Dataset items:

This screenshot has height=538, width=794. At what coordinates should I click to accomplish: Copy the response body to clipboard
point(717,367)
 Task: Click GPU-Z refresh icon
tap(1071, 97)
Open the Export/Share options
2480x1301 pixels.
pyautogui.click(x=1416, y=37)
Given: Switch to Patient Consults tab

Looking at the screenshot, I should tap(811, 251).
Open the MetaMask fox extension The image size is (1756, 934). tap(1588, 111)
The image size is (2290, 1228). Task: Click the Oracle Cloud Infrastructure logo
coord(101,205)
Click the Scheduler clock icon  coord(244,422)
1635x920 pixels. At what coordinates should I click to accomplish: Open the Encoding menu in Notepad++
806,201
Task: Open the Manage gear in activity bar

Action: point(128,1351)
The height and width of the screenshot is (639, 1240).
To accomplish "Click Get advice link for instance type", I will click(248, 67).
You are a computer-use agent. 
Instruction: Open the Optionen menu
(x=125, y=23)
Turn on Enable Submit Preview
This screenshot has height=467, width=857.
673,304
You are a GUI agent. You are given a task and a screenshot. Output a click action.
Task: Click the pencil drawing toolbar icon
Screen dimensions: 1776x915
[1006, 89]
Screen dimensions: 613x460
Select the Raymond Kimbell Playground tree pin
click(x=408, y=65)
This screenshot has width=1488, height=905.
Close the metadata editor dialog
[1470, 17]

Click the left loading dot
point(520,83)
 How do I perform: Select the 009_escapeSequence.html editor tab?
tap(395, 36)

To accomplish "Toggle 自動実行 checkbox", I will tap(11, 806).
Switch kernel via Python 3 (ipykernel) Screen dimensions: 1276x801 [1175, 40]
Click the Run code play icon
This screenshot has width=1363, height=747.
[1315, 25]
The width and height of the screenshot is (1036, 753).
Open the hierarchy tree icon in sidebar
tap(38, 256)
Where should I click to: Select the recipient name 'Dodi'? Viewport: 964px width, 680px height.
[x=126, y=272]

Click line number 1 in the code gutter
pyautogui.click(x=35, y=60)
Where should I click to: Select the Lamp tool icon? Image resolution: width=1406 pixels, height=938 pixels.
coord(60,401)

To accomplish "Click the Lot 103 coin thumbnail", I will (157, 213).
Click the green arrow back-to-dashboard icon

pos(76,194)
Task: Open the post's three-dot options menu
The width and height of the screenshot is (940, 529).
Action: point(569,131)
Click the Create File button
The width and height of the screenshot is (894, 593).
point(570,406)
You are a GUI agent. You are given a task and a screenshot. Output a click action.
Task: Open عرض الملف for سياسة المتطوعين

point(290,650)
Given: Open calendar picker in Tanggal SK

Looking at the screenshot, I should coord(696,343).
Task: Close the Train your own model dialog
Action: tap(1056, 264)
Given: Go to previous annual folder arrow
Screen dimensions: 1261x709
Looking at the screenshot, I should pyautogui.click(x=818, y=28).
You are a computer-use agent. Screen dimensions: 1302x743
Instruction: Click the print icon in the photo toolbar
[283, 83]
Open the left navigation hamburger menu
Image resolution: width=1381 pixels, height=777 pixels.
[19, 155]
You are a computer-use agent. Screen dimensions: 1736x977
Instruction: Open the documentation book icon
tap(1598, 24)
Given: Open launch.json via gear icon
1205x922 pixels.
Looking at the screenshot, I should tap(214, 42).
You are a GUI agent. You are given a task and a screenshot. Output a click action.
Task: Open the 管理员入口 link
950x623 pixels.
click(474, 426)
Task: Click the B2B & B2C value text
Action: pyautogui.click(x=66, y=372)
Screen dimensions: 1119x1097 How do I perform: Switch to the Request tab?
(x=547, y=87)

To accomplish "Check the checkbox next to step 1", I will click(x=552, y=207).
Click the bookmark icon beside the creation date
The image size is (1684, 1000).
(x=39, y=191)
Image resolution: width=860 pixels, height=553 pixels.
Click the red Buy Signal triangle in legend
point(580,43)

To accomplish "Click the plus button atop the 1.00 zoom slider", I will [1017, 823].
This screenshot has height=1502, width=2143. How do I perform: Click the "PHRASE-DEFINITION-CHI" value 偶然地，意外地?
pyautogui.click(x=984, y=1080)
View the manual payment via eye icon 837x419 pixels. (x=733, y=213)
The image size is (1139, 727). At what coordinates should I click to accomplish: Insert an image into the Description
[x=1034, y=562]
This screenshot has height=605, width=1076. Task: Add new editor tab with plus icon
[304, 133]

*Exercise prompt*
An exact reproduction of all the records is needed.

*Response to the task*
This screenshot has height=538, width=794. At what coordinates should I click to accomplish: Copy the response body to clipboard
point(717,367)
 Task: Click GPU-Z refresh icon
tap(1071, 97)
Open the Export/Share options
2480x1301 pixels.
pyautogui.click(x=1416, y=37)
Given: Switch to Patient Consults tab

Looking at the screenshot, I should tap(811, 251).
Open the MetaMask fox extension The image size is (1756, 934). tap(1588, 111)
The image size is (2290, 1228). Task: Click the Oracle Cloud Infrastructure logo
coord(101,205)
Click the Scheduler clock icon  coord(244,422)
1635x920 pixels. At what coordinates should I click to accomplish: Open the Encoding menu in Notepad++
806,201
Task: Open the Manage gear in activity bar

Action: point(128,1351)
The height and width of the screenshot is (639, 1240).
To accomplish "Click Get advice link for instance type", I will click(248, 67).
You are a computer-use agent. 
Instruction: Open the Optionen menu
(x=125, y=23)
Turn on Enable Submit Preview
This screenshot has height=467, width=857.
673,304
You are a GUI agent. You are given a task and a screenshot. Output a click action.
Task: Click the pencil drawing toolbar icon
Screen dimensions: 1776x915
[1006, 89]
Screen dimensions: 613x460
Select the Raymond Kimbell Playground tree pin
click(x=408, y=65)
This screenshot has width=1488, height=905.
Close the metadata editor dialog
[1470, 17]

Click the left loading dot
point(520,83)
 How do I perform: Select the 009_escapeSequence.html editor tab?
tap(395, 36)

To accomplish "Toggle 自動実行 checkbox", I will tap(11, 806).
Switch kernel via Python 3 (ipykernel) Screen dimensions: 1276x801 [1175, 40]
Click the Run code play icon
This screenshot has width=1363, height=747.
[1315, 25]
The width and height of the screenshot is (1036, 753).
Open the hierarchy tree icon in sidebar
tap(38, 256)
Where should I click to: Select the recipient name 'Dodi'? Viewport: 964px width, 680px height.
[x=126, y=272]

Click line number 1 in the code gutter
pyautogui.click(x=35, y=60)
Where should I click to: Select the Lamp tool icon? Image resolution: width=1406 pixels, height=938 pixels.
coord(60,401)

To accomplish "Click the Lot 103 coin thumbnail", I will (157, 213).
Click the green arrow back-to-dashboard icon

pos(76,194)
Task: Open the post's three-dot options menu
The width and height of the screenshot is (940, 529).
Action: point(569,131)
Click the Create File button
The width and height of the screenshot is (894, 593).
point(570,406)
You are a GUI agent. You are given a task and a screenshot. Output a click action.
Task: Open عرض الملف for سياسة المتطوعين

point(290,650)
Given: Open calendar picker in Tanggal SK

Looking at the screenshot, I should coord(696,343).
Task: Close the Train your own model dialog
Action: tap(1056, 264)
Given: Go to previous annual folder arrow
Screen dimensions: 1261x709
Looking at the screenshot, I should pyautogui.click(x=818, y=28).
You are a computer-use agent. Screen dimensions: 1302x743
Instruction: Click the print icon in the photo toolbar
[283, 83]
Open the left navigation hamburger menu
Image resolution: width=1381 pixels, height=777 pixels.
[19, 155]
You are a computer-use agent. Screen dimensions: 1736x977
Instruction: Open the documentation book icon
tap(1598, 24)
Given: Open launch.json via gear icon
1205x922 pixels.
Looking at the screenshot, I should tap(214, 42).
You are a GUI agent. You are given a task and a screenshot. Output a click action.
Task: Open the 管理员入口 link
950x623 pixels.
click(474, 426)
Task: Click the B2B & B2C value text
Action: pyautogui.click(x=66, y=372)
Screen dimensions: 1119x1097 How do I perform: Switch to the Request tab?
(x=547, y=87)

To accomplish "Check the checkbox next to step 1", I will click(x=552, y=207).
Click the bookmark icon beside the creation date
The image size is (1684, 1000).
(x=39, y=191)
Image resolution: width=860 pixels, height=553 pixels.
Click the red Buy Signal triangle in legend
point(580,43)

To accomplish "Click the plus button atop the 1.00 zoom slider", I will [1017, 823].
This screenshot has height=1502, width=2143. How do I perform: Click the "PHRASE-DEFINITION-CHI" value 偶然地，意外地?
pyautogui.click(x=984, y=1080)
View the manual payment via eye icon 837x419 pixels. (x=733, y=213)
The image size is (1139, 727). At what coordinates should I click to accomplish: Insert an image into the Description
[x=1034, y=562]
This screenshot has height=605, width=1076. Task: Add new editor tab with plus icon
[304, 133]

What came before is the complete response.